◆ Work required ◆
Only lines holding the word "computer" are wanted. Copy them from the listing below.

◆ Source data ◆
^^^^^^^^^^^^^^^^

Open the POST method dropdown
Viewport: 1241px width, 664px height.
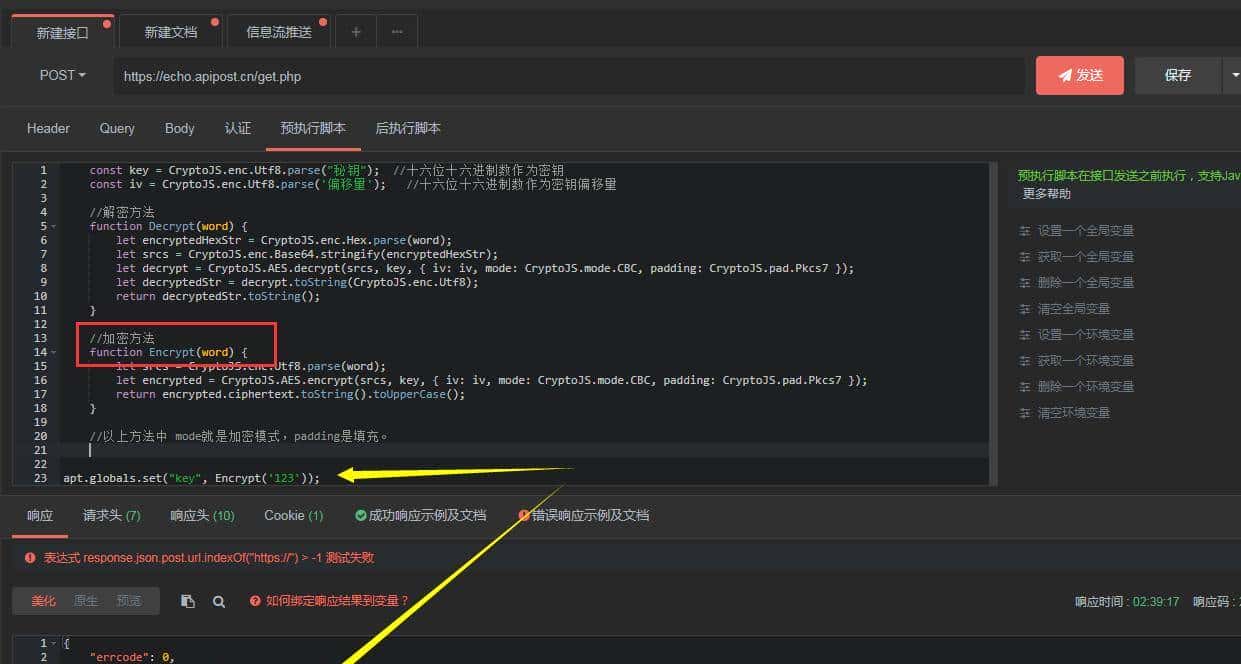(x=62, y=75)
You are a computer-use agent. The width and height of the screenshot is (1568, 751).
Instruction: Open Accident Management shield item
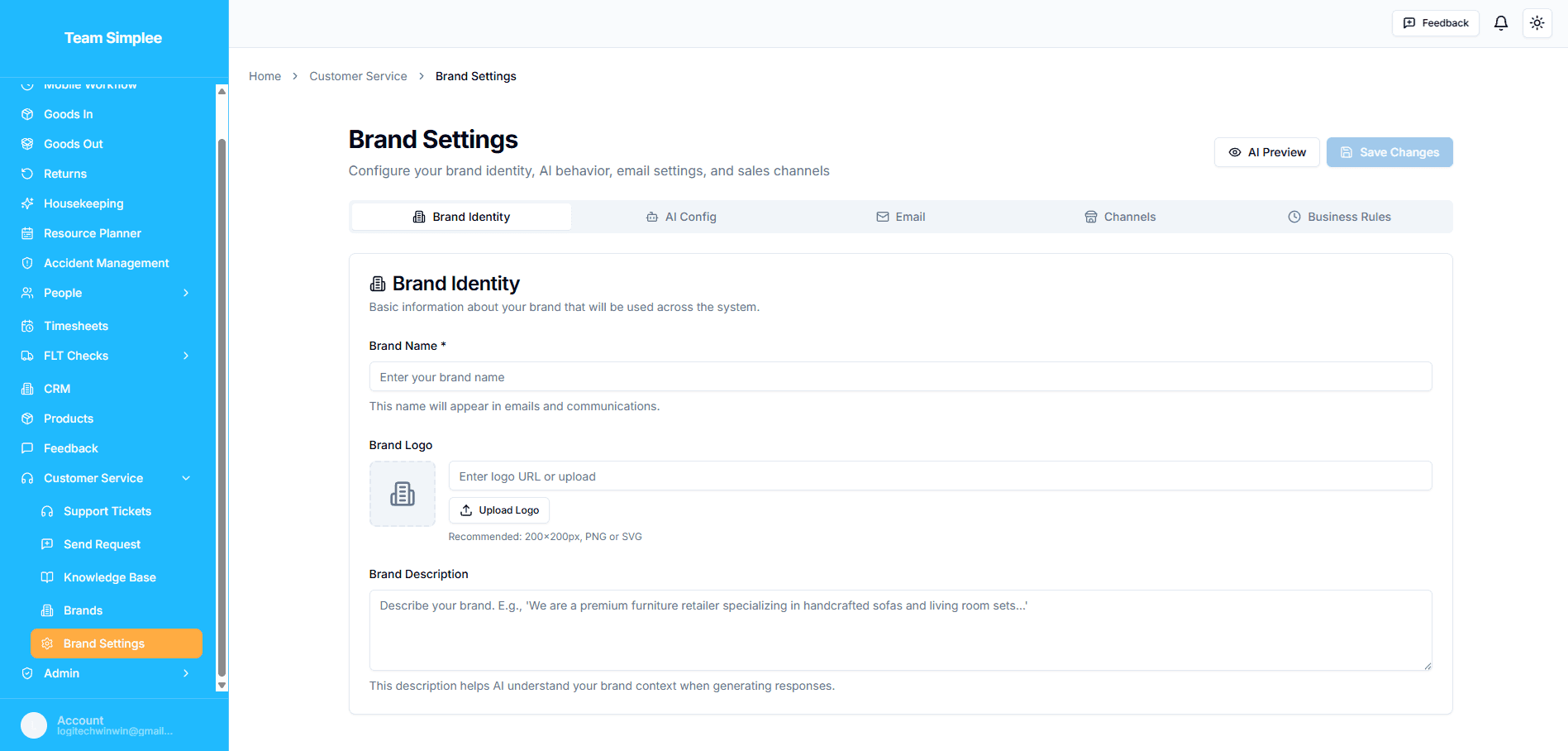pos(106,263)
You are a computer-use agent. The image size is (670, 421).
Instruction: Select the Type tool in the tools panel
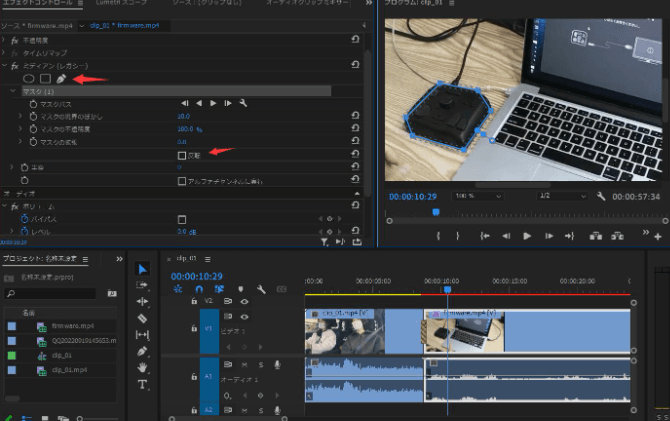(x=142, y=384)
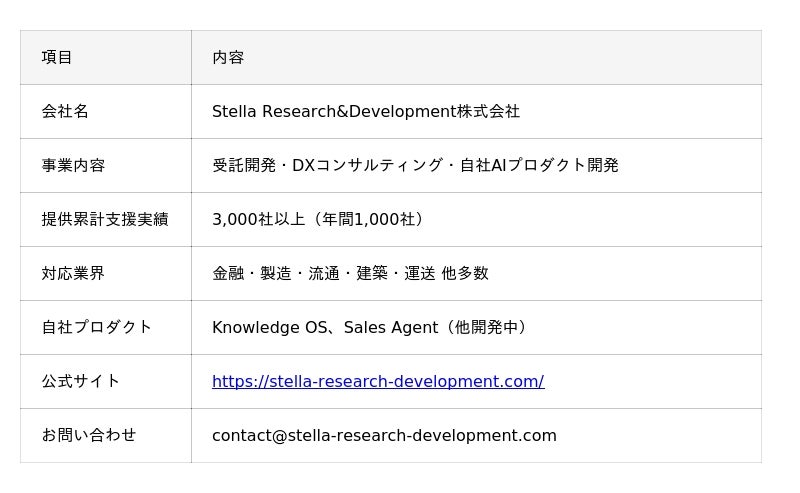Viewport: 800px width, 493px height.
Task: Click the 年間1,000社 text in parentheses
Action: coord(365,219)
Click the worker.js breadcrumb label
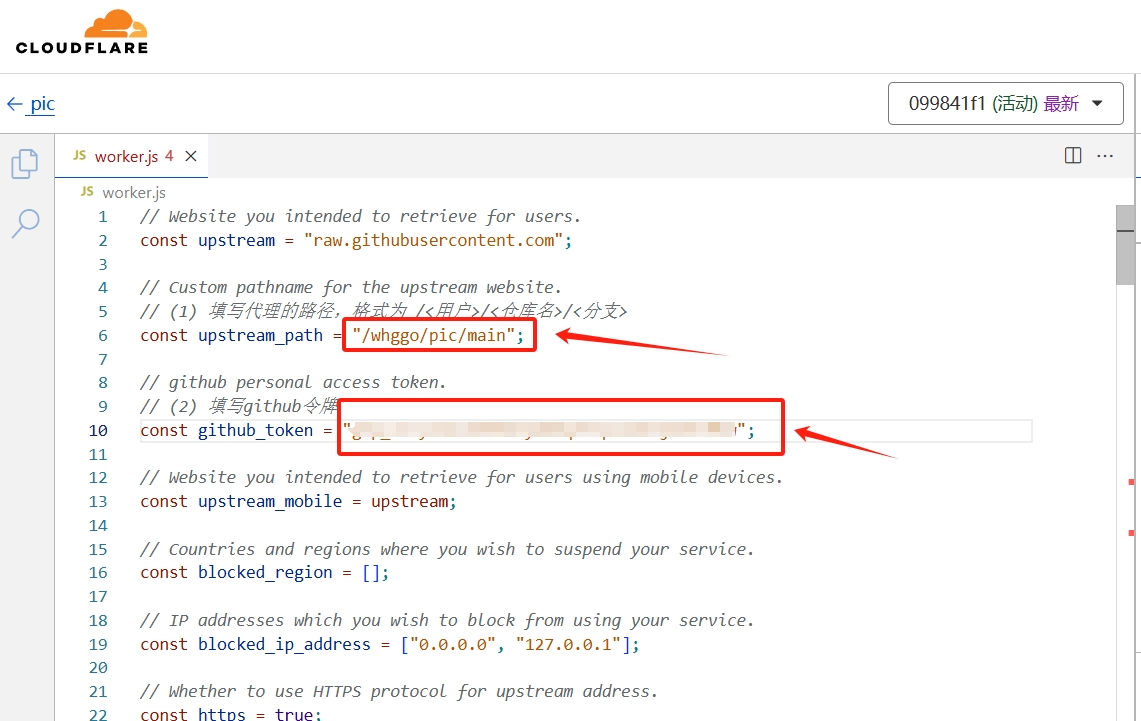1141x721 pixels. pyautogui.click(x=134, y=192)
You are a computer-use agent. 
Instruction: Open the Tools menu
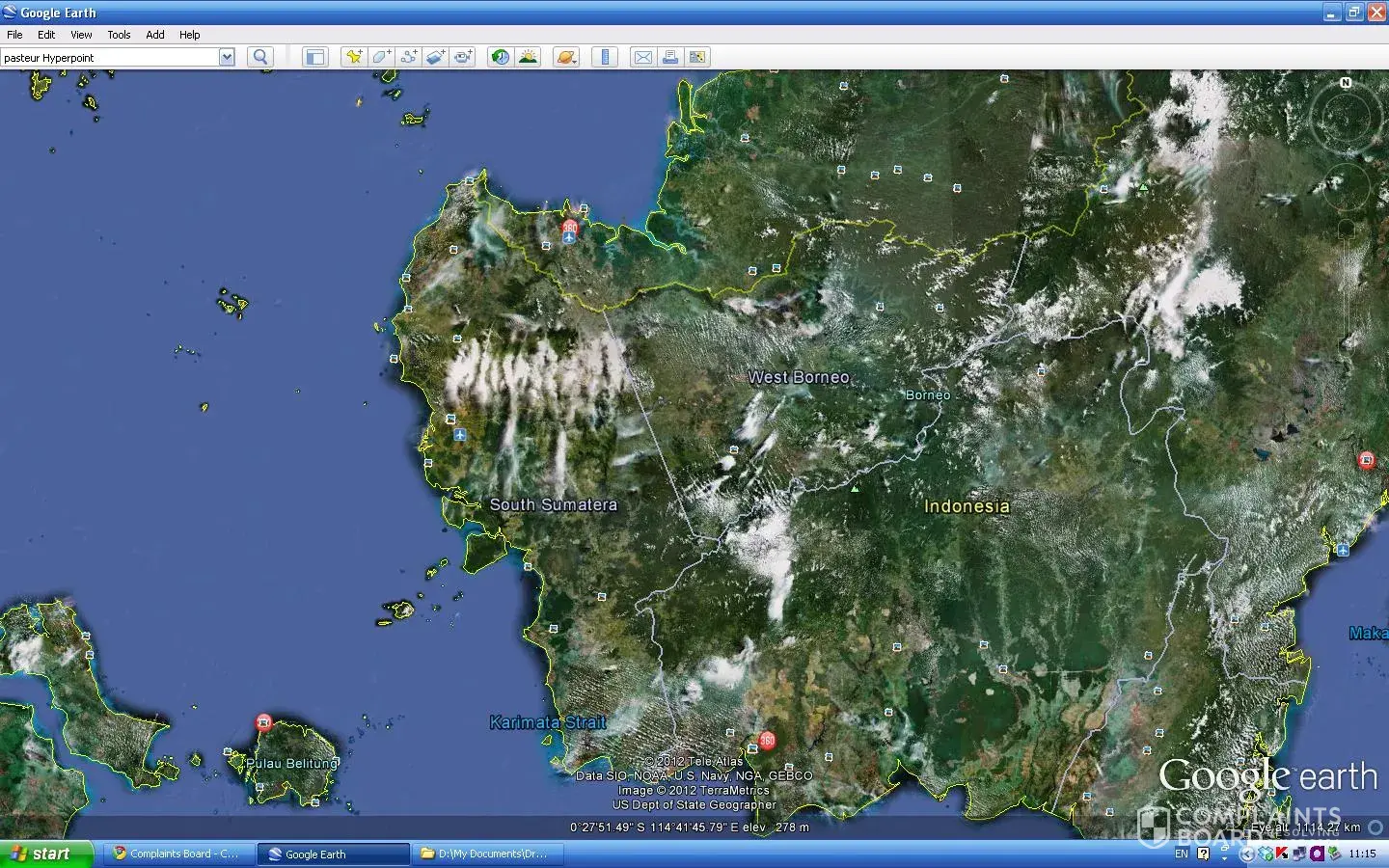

^^^^^^^^^^^^^^^^

◆ Response to this task ◆
You are a computer-use agent. The width and height of the screenshot is (1568, 751).
You are a computer-use agent. The image size is (670, 421).
You are a computer-use agent. 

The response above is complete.